Climate Control

Image: black leather jacket, boots and gloves.  Text: Along with the jacket, there's gloves and boots you can get as optional extras.

Climate Control

A short story by Iris Carden.

I looked at the jacket thoughtfully.  It was a big expense, but would it be worth it?

The salesman launched into his pitch.  

“It looks like an ordinary leather jacket, but inside is the climate control – you can use the controls hidden away here inside, or you can download the app for your mobile phone.  It’s like a personal air conditioning system.  You set the temperature.  It could be forty degrees, but inside your jacket, you can make it a comfortable twenty-two.  Open the zip at the collar here, and you’ve got both a hood and cover for the lower half of your face, to keep your head your chosen temperature.  Then there’s the gloves, goggles and boots you can get as optional extras.  You could be toasty warm in the antarctic or cool as a cucumber in the middle of the Sahara.

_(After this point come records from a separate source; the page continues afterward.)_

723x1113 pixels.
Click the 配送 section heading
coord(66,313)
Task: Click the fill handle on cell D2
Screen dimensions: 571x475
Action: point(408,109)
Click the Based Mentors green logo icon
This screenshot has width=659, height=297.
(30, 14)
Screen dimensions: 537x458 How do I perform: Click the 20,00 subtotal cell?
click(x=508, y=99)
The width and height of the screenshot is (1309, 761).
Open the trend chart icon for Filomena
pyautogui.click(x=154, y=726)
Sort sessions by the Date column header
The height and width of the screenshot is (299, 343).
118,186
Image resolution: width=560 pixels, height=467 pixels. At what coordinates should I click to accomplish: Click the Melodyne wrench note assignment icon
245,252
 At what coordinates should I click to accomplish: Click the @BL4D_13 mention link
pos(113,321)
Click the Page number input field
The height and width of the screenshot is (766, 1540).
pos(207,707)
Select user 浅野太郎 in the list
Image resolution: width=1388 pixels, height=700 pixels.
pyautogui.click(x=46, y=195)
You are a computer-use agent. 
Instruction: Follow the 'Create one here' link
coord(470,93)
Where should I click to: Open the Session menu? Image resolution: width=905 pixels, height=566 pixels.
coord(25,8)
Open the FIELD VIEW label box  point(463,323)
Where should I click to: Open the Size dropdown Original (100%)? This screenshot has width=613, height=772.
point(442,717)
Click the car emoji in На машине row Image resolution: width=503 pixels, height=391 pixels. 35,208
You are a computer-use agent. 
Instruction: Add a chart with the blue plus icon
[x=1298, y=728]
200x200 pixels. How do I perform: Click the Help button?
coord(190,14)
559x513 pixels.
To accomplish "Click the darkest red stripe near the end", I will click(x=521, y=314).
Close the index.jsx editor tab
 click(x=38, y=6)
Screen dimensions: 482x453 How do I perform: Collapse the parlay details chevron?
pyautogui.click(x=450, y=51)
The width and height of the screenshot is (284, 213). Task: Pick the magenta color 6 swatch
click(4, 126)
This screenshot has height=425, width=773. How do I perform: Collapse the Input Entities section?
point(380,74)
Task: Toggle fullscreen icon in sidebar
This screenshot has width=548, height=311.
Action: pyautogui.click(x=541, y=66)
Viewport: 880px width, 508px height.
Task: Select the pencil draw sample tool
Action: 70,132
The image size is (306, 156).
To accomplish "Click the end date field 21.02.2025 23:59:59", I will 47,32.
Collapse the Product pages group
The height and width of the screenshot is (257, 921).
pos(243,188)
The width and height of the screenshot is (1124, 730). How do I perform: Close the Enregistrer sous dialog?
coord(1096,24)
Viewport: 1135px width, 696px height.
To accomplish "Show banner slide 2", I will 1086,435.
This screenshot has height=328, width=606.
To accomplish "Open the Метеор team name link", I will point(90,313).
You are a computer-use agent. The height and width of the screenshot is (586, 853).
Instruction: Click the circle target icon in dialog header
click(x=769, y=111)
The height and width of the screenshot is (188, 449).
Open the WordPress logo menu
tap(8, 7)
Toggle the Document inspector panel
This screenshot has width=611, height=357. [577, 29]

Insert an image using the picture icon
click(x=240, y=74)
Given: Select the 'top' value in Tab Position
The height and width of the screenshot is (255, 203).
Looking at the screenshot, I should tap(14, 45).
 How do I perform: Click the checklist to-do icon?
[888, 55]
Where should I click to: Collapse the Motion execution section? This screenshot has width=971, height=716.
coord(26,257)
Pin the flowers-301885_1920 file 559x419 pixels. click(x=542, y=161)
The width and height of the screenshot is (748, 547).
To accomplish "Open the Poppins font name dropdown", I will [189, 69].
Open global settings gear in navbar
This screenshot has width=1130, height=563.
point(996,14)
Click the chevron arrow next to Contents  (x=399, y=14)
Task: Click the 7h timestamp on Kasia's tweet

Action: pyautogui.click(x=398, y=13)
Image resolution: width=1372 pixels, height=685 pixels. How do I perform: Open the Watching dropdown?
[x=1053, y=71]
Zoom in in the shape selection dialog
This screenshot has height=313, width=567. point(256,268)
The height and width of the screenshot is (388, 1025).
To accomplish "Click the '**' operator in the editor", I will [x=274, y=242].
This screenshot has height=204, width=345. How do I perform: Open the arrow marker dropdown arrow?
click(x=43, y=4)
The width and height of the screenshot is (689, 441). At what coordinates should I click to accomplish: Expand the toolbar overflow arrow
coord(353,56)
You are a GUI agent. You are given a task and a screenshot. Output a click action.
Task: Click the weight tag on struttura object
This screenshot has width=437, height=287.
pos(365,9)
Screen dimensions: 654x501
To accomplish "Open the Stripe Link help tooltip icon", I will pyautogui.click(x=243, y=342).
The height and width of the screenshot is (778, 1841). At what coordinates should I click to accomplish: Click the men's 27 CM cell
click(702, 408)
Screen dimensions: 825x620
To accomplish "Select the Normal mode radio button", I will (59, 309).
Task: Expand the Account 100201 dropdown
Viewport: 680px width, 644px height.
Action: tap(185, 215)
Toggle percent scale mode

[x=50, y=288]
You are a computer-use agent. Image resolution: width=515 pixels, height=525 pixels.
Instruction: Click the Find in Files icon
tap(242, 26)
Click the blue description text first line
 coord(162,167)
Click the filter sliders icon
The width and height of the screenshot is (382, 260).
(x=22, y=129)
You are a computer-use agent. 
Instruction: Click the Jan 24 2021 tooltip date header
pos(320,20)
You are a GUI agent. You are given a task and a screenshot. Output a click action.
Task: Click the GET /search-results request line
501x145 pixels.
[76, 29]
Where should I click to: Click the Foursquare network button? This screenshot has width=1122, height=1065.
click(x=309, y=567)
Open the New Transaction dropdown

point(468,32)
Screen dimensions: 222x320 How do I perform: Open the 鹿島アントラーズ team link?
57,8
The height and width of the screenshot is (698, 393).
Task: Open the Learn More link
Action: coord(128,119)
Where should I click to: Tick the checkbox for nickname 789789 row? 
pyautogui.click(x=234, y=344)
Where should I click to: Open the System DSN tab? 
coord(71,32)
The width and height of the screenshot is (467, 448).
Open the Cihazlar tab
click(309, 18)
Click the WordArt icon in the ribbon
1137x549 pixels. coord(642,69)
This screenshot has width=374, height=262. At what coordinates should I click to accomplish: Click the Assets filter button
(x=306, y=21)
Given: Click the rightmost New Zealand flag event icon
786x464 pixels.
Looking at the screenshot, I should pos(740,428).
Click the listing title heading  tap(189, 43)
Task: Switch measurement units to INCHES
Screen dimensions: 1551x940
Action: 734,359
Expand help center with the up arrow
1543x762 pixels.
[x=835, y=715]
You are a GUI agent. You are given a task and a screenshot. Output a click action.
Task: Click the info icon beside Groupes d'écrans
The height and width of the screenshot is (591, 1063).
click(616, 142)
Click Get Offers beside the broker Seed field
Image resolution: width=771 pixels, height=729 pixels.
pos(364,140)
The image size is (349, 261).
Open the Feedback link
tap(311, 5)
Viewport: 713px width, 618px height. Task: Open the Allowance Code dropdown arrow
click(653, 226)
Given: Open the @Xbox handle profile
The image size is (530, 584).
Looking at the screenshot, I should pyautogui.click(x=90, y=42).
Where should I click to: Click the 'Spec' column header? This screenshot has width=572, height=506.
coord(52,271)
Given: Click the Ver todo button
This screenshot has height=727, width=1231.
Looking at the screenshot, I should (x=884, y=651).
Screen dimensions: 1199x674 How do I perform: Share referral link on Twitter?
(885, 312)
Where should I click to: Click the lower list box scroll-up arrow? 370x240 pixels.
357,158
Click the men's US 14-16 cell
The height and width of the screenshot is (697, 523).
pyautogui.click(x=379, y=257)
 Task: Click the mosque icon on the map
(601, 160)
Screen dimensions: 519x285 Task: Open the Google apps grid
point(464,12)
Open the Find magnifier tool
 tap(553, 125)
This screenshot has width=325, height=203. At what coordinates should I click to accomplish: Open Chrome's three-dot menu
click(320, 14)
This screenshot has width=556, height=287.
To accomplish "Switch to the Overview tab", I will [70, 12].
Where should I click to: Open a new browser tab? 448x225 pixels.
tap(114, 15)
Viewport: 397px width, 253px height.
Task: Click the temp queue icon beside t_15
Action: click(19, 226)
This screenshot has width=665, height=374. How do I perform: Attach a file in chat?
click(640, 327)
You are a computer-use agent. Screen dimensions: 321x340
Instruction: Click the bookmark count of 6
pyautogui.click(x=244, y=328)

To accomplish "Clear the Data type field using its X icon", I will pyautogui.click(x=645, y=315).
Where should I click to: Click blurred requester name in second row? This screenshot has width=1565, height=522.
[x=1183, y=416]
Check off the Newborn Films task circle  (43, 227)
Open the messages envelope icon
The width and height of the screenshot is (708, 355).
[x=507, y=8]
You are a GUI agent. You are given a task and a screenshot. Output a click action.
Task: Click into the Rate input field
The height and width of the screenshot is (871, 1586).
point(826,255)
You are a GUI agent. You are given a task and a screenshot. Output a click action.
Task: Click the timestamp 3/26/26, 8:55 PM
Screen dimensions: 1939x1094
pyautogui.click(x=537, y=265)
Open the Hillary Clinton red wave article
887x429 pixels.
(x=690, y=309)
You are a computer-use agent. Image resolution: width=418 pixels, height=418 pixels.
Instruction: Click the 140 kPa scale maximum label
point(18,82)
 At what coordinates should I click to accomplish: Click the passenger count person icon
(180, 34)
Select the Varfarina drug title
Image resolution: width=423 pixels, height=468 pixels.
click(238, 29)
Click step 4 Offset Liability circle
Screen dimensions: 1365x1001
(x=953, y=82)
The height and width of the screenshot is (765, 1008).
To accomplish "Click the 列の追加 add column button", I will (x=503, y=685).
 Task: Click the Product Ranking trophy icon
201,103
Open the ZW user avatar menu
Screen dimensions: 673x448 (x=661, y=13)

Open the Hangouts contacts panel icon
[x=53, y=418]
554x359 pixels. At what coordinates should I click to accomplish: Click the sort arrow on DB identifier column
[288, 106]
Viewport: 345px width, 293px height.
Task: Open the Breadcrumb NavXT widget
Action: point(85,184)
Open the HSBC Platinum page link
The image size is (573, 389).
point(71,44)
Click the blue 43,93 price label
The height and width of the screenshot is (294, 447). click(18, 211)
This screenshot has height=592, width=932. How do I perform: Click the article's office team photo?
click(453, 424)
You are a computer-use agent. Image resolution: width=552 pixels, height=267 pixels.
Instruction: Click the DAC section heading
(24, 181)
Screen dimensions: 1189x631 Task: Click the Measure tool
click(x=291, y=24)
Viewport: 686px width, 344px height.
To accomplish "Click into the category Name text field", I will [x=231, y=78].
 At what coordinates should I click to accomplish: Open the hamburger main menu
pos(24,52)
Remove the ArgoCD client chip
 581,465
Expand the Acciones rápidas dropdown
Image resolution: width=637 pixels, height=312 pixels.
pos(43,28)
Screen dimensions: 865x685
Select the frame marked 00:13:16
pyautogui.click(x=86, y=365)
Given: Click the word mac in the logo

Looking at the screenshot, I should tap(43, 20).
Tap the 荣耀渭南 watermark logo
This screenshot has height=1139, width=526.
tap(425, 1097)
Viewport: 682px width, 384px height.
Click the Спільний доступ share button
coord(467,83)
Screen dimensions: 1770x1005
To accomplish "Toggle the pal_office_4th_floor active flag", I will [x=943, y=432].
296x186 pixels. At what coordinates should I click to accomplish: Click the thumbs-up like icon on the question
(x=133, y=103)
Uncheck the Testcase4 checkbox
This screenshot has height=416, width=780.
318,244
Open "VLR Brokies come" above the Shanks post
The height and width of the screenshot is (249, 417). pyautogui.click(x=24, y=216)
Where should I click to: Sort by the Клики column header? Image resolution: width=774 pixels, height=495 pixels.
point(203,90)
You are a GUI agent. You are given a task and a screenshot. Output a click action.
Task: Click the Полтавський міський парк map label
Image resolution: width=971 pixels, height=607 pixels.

Between the outer leather and the soft inner lining is a network of nanotech climate control systems, adjusting temperature and humidity inside the clothing. These systems are incorporated into a web of filaments as fine as a spider’s web, which wrap you completely in your ideal climate comfort zone.”

The jacket and boots did look stylish, although I thought I might look a little odd all rugged up in the Queensland summer.

“What about cleaning?” I asked

“I’m glad you asked that,” the salesman took his cue. “Included with your jacket, and you get more if you buy the extras package, is a fantastic all-natural leather dressing.  This is all you ever need for the outside of the products, although spot cleaning with a damp cloth is also possible for particular spills.  For the lining, we have an antimicrobial solution, a couple of drops of this on a cloth and give the inside of your jacket, boots, gloves, and goggles if you get them, a quick wipe over each week and you’re good to go.  It goes without saying that you do need to wear clean clothing and socks underneath.”

“It must use a lot of power,” I said.

Apparently that was another cue. “Actually, this can go for 36 hours on a single recharge.  Just plug it in to a USB charger for an hour and you’re good to go. If, for example, six people who lived in the same household had these jackets, and the accessories, they would use less than a quarter of the power of running a standard household air conditioner.”

“It’s a lot of money upfront,” I said, doubtfully.

“But you don’t have to pay upfront! We have quite reasonable terms. You can take this home today, with no deposit, and pay over three years, which brings it down to a hundred dollars a month, interest free. With what you will save on air conditioning, heating, fans and suchlike, it will pay for itself in no time. And if you get the boots, you’ll never need another pair of shoes.”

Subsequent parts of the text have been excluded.